と、同時に体が軋み、思わず壁に手をついていた。鎮痛剤の効果が切れたらしい、脂汗が滲み出る。
「・・・・・・畜生・・・・・・」
白門に辿り着く前に医務室に寄らねばならないだろう。
そして腹も減っていた。
けれど、あの角を。廊下の、あの角を曲がるまで彼を見ていたい。
ガダラルは痛む体を叱咤するようにして、立ち尽くしていた。




やけに明るい日差しの中、薄く光るその赤い球体は
確かにルガジーンの手中に収まった。
「やあ、ありがとう」
投げてよこした本人に礼をいうと、彼は既に同じ物に齧りついていた。
ルガジーンもその赤い球体を齧る。
「ん、美味い」
強い甘味の中に程よい酸味と芳香、たっぷりの果汁が口の中に広がる。
妖精のリンゴにはしっかりと歯形が残り、外見とは裏腹にそこはうっすらと
輝くように白く、もっと食べて、と誘っているかのようだ。
「朝食はそれだけか」
ルガジーンの問いに口元を拭いながら、
ガダラルはいつものように上官を睨みつけてから頷いた。
白門にて待ち合わせをし、ルガジーンはすっかり黒い外套を羽織り、
やや遅れて来たガダラルに気が付くと手を振って見せた。
部屋に一旦寄ってからの待ち合わせだったので、
ガダラルが後から来たのに微かな疑問を感じつつ、いつものようににこやかに笑う。
相変わらずの不機嫌そうな顔立ちのまま、ガダラルは「露店で買った」とだけ呟くように言い、
リンゴを1つ、ルガジーンに放り投げたのである。なるほど、コレを買って遅れたのか、と納得はした。

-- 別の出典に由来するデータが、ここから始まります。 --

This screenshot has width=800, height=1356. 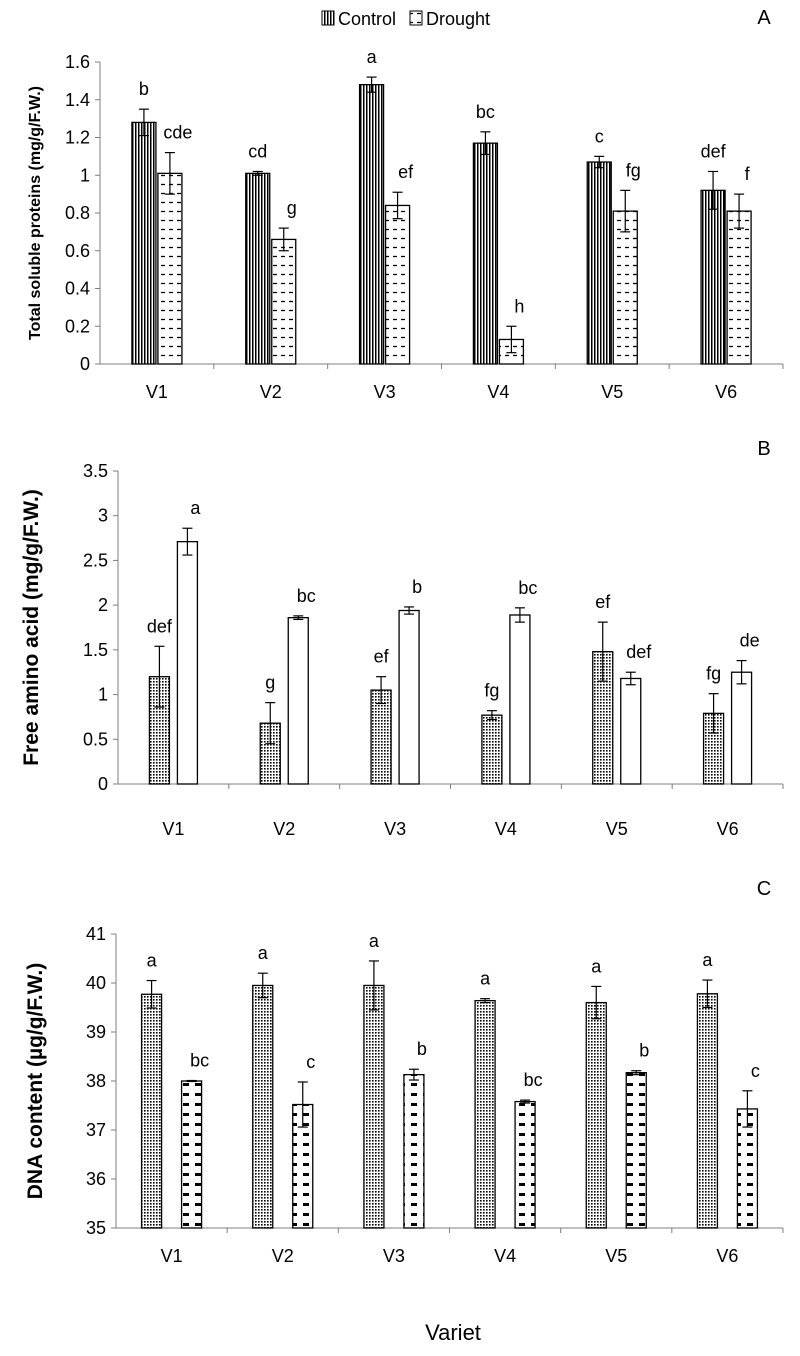 I want to click on y-tick-label: 0.8, so click(x=78, y=213).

無言であっという間にリンゴを芯だけにしたガダラルではあったが、
流石にモラルの塊のようなルガジーンの前でそのゴミをポイ捨てするような事は無く、
だが移送の幻灯の案内役である藤色のターバンを頭に巻いたタルタルにそれを無言で差し出していた。
困惑するタルタルではあったが、生ゴミを寄越すこの不届きな男の同伴がルガジーンであったため、
結局リンゴの芯を受け取ってしまった。
「すまん」
結局はルガジーンが尻拭いをするように、タルタルの視線に合わせて膝を曲げて謝っていたのだが。
ルガジーンという男は一般兵士にも礼を尽くす。決して怒鳴ったり、理不尽な意志を通す事も無い。

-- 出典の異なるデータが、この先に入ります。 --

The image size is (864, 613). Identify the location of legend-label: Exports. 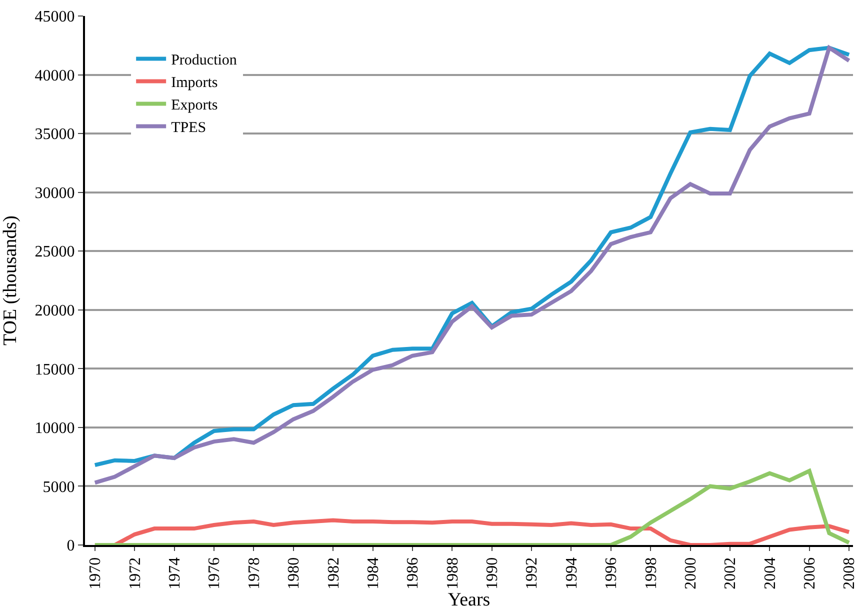
(194, 106).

タルタルは以前からルガジーンを知っているし、彼と上官がもめた時はルガジーンの処遇について
善処の方向で署名をしたほどであるから、彼の困るその姿には弱い。
おまけにタルタル。立派な体躯のエルヴァーンには憧れだって抱く。
プルプルと頭を振ってルガジーンの分のリンゴの芯までも受け取っていた。
「いってらっしゃいませ、天蛇将さま!」
小さな体で精一杯の敬礼をし、ルガジーンもまた、見送るタルタルに敬礼で返す。
「遅せェよ!!!」
幻灯の装置の最上に立ったガダラルの叱責でタルタルは
ビックリして飛び跳ねたが、ルガジーンは軽く手を振って
「行ってくる」
とガダラルの元へ駆け寄った。
「そう怒るな」
「怒ってねェ」
「焼き餅か」
「死ねよ、畜生」
ルガジーンは軽い冗談のつもりで言った。
だからガダラルも軽く流す事が出来た。
もし、正面から見つめられたとしたら、多分同じように返事は出来なかっただろう。
ルガジーンがむくれるガダラルの前に立ち、移送の幻灯のスイッチを押す。
今なら気付かれないだろう。
ガダラルはその一瞬の移転の間だけだ、と心の中で彼に詫び、
ルガジーンの外套の端をしっかりと掴んでいた。